• _Requirement_
Render the records as a two-column CSV with the columns instruction and response, one row per record holding its text and its answer. Put each in a single quoted field with line breaks turned into spaces. Cover everything from the start of the records down to the line containing "Looking at the", and leave the pictures out.

(Data records)
###
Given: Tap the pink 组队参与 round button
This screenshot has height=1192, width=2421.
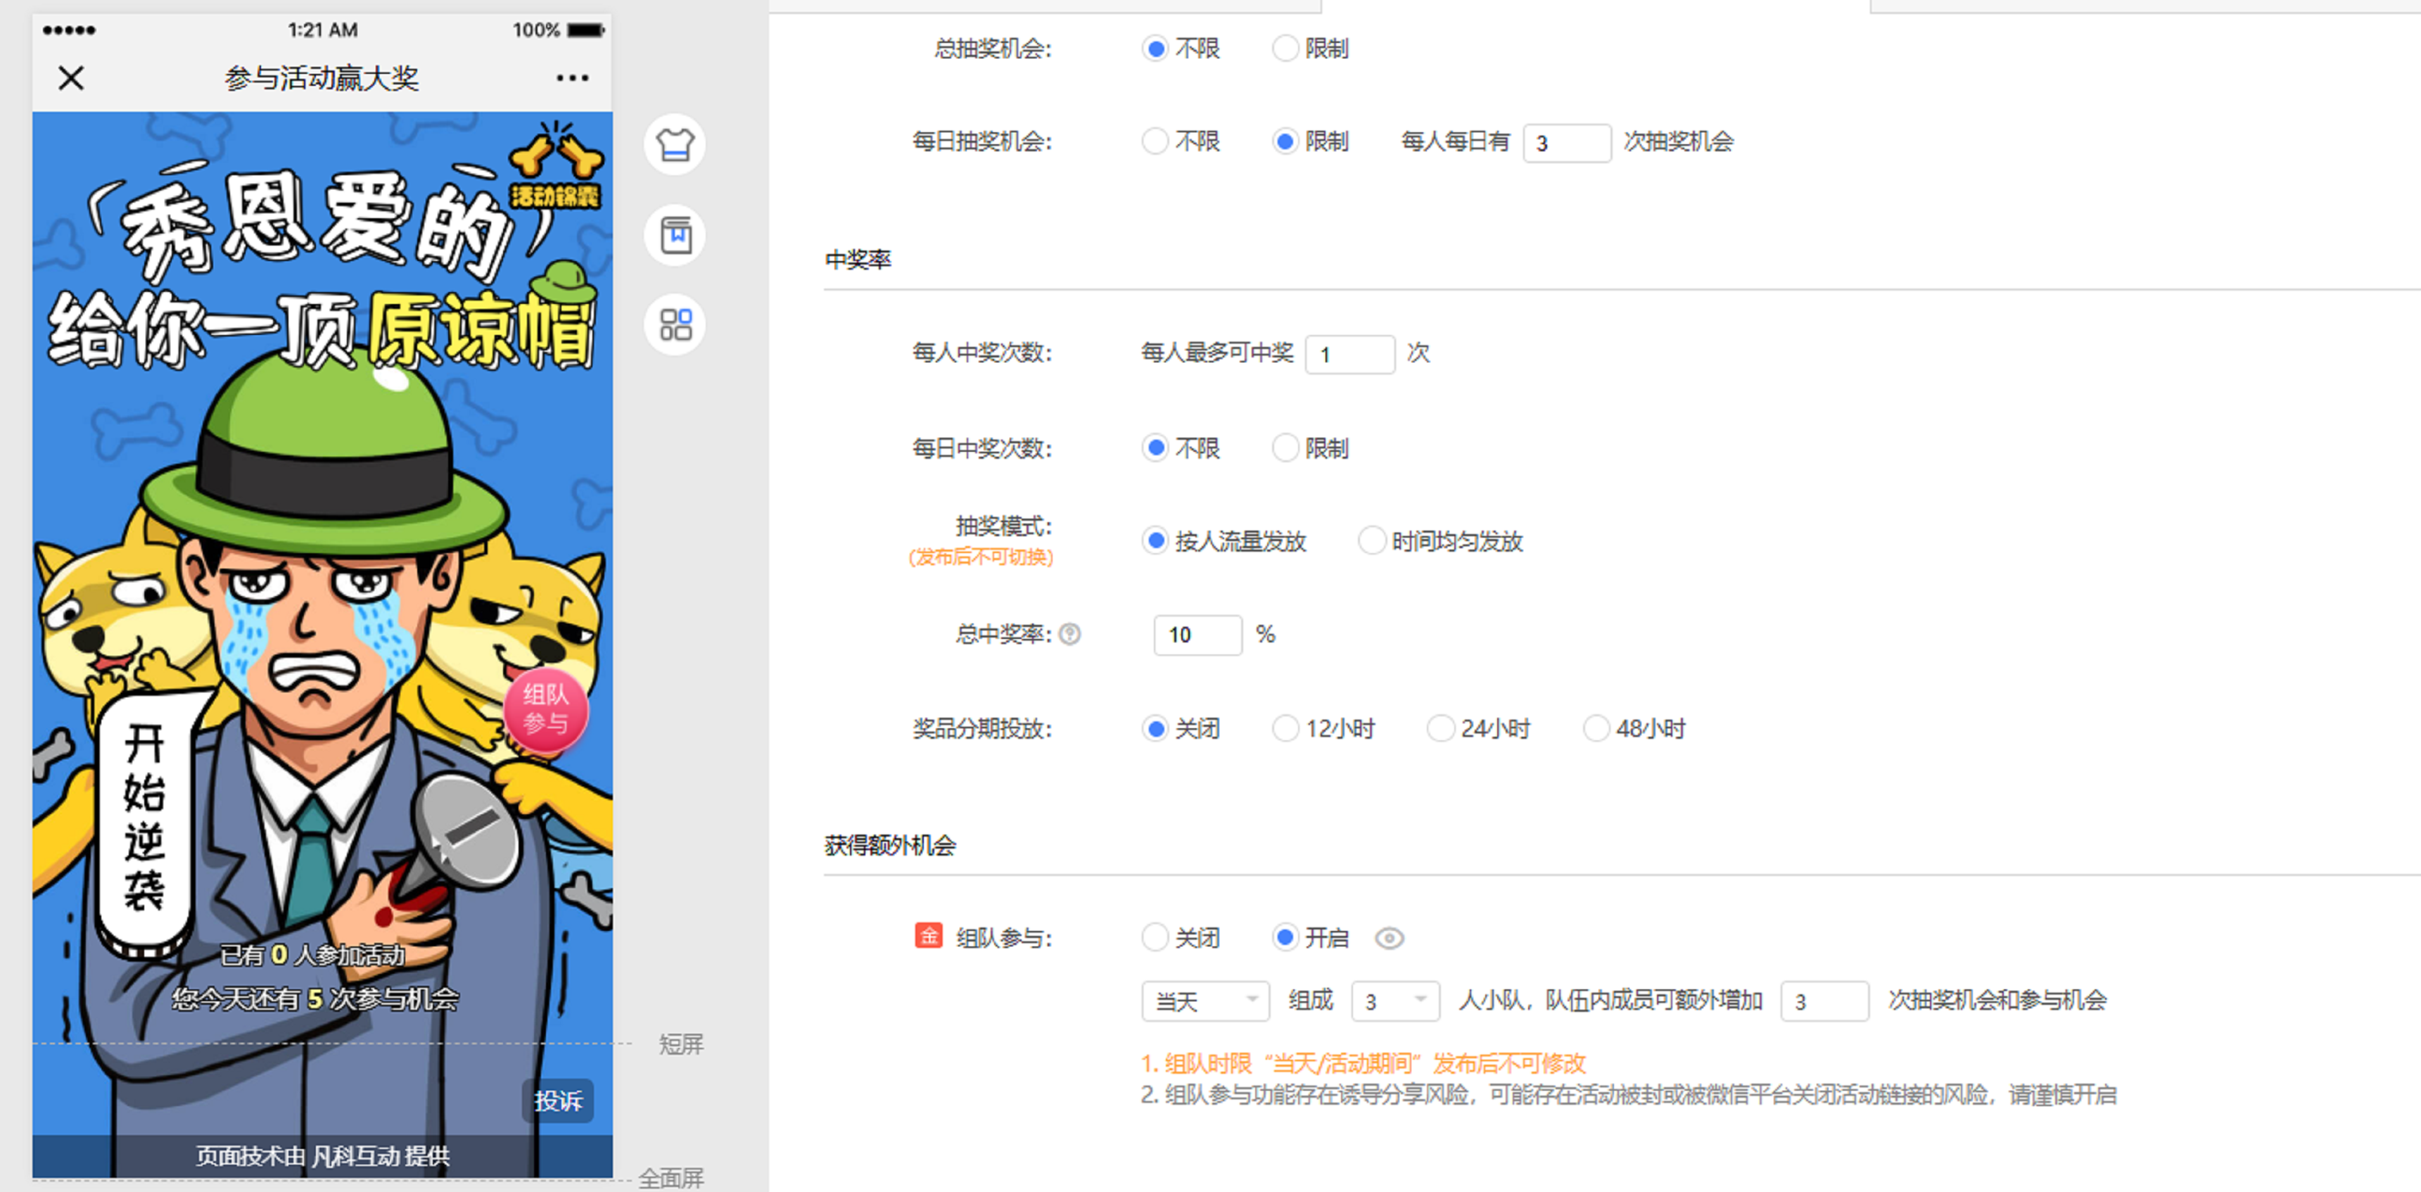Looking at the screenshot, I should click(545, 710).
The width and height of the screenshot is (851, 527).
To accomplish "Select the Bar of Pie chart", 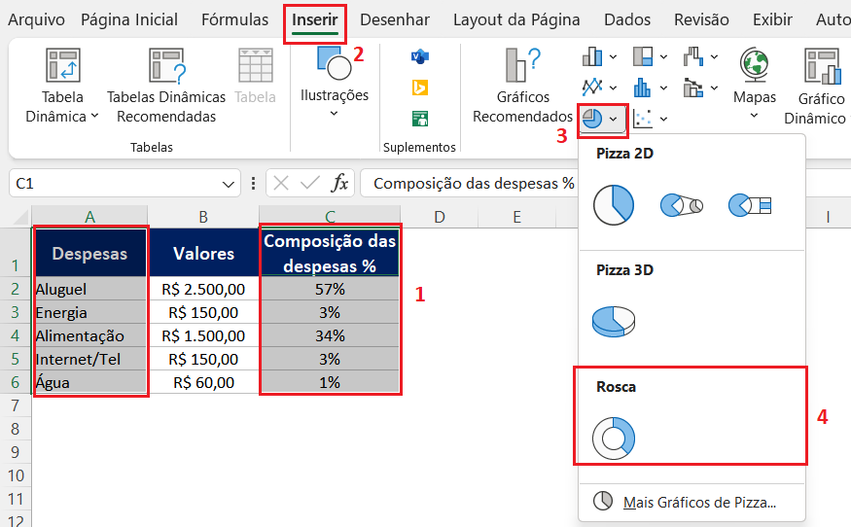I will tap(750, 204).
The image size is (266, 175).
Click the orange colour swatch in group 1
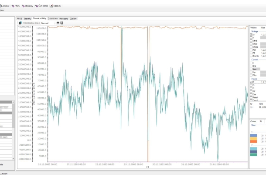(253, 140)
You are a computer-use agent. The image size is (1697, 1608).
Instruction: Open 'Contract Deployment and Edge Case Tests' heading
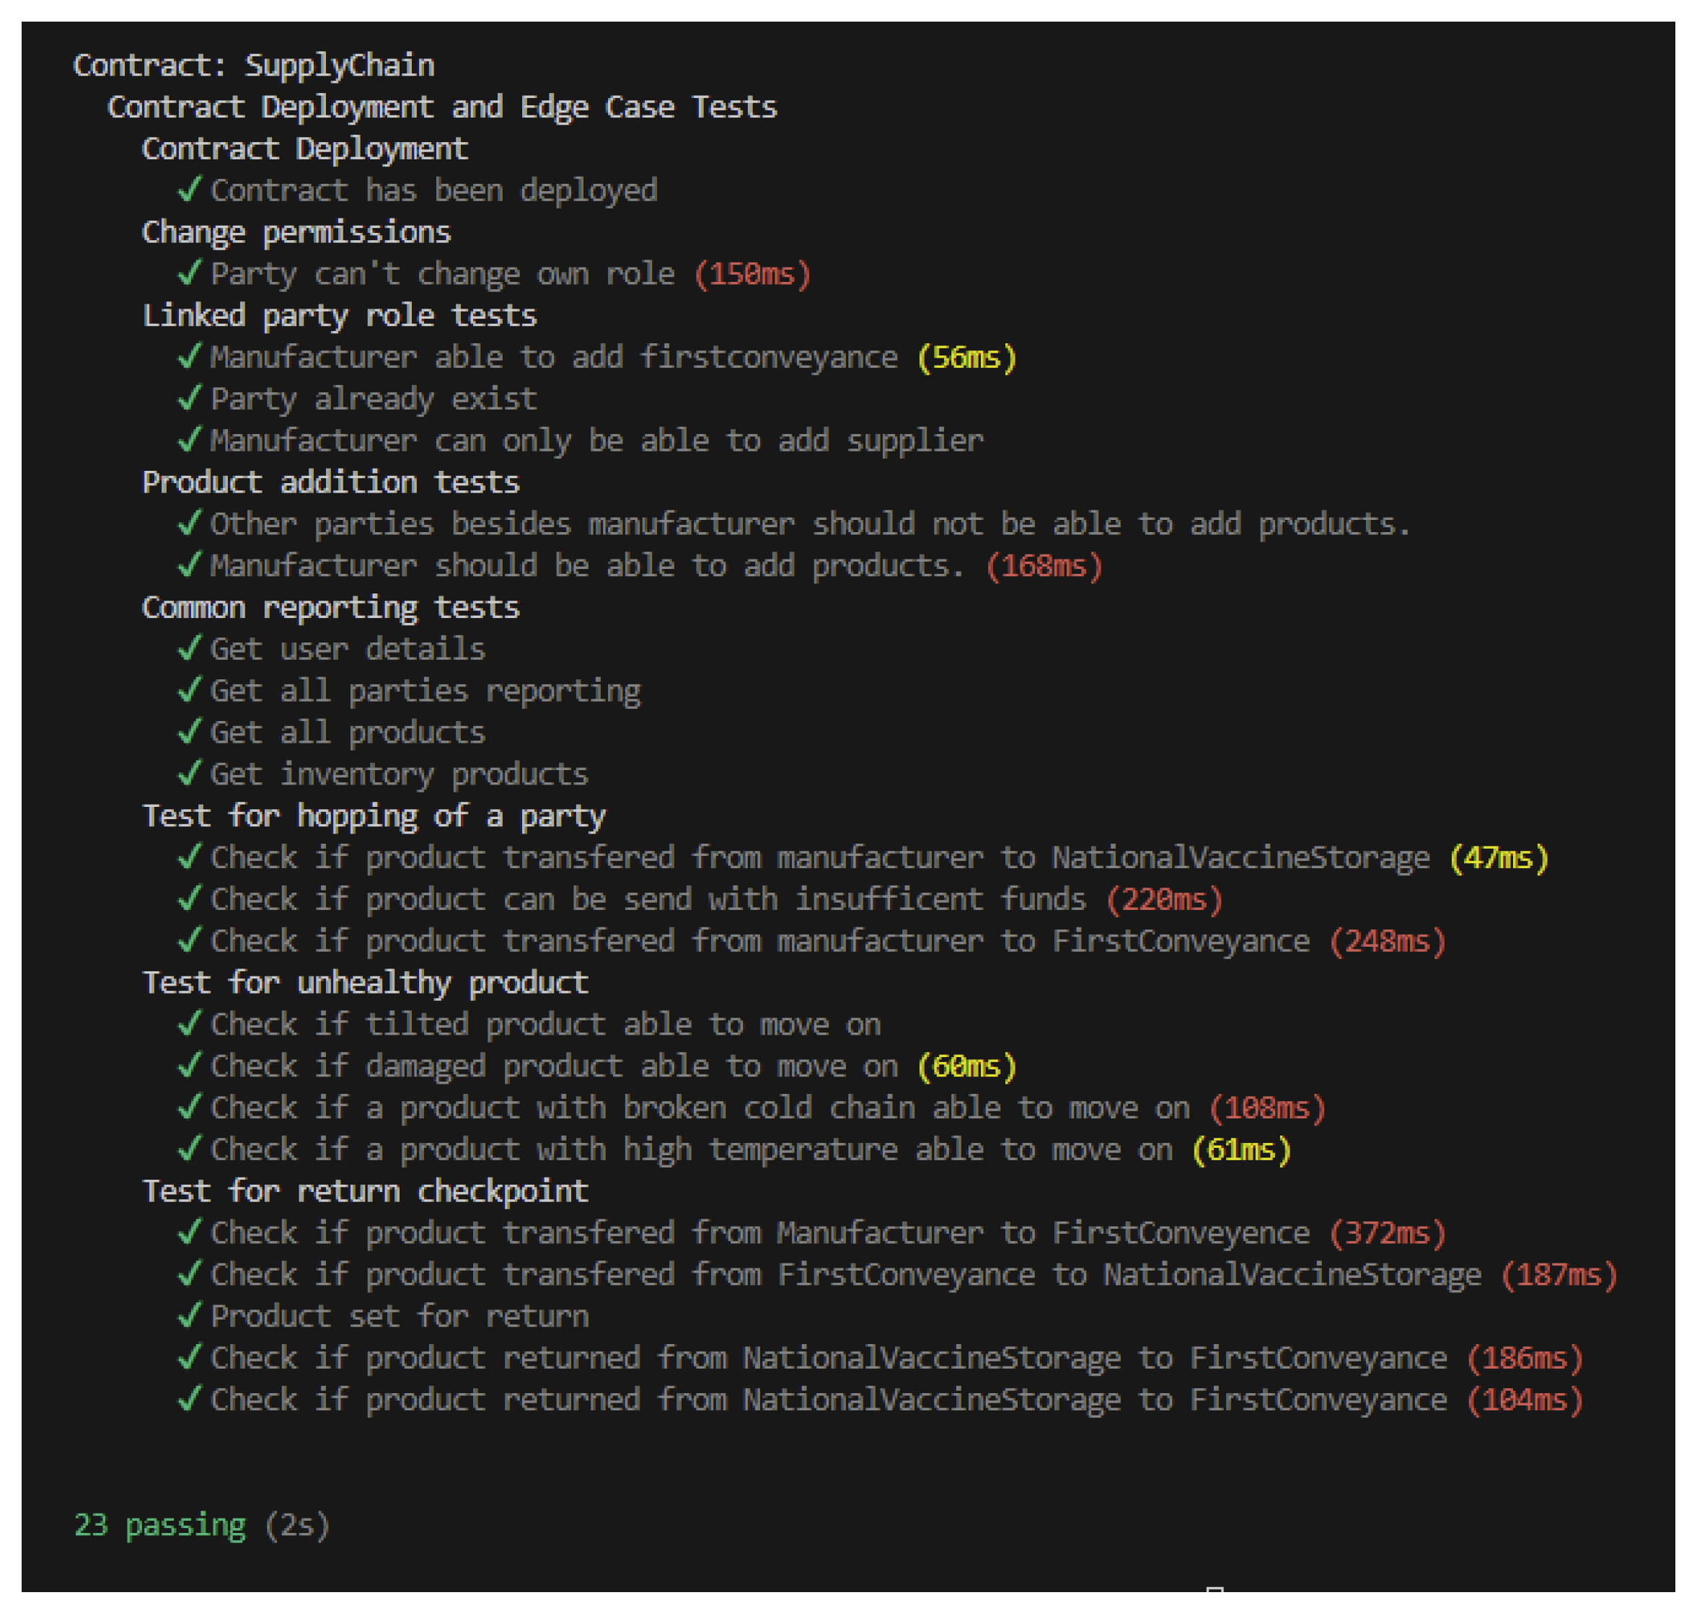(442, 106)
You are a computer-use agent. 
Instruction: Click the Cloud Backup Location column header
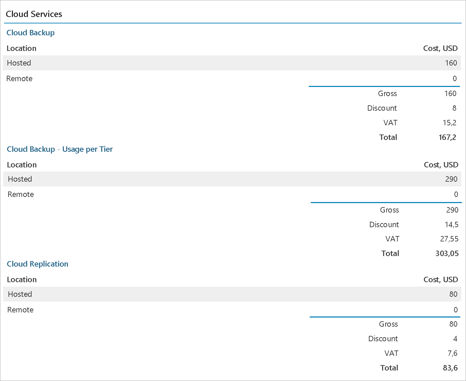click(21, 48)
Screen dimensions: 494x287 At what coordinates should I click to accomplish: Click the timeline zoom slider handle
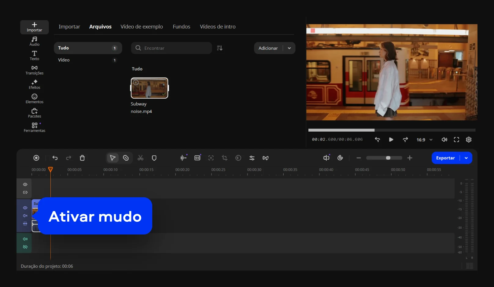388,158
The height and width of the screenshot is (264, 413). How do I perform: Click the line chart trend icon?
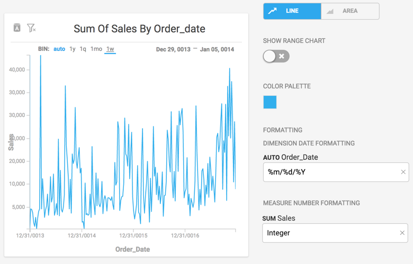[x=273, y=11]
###
• _Expected answer_
instruction,response
"Given: Tap the pink 组队参与 round button This screenshot has height=1192, width=2421.","Looking at the screenshot, I should click(545, 710)."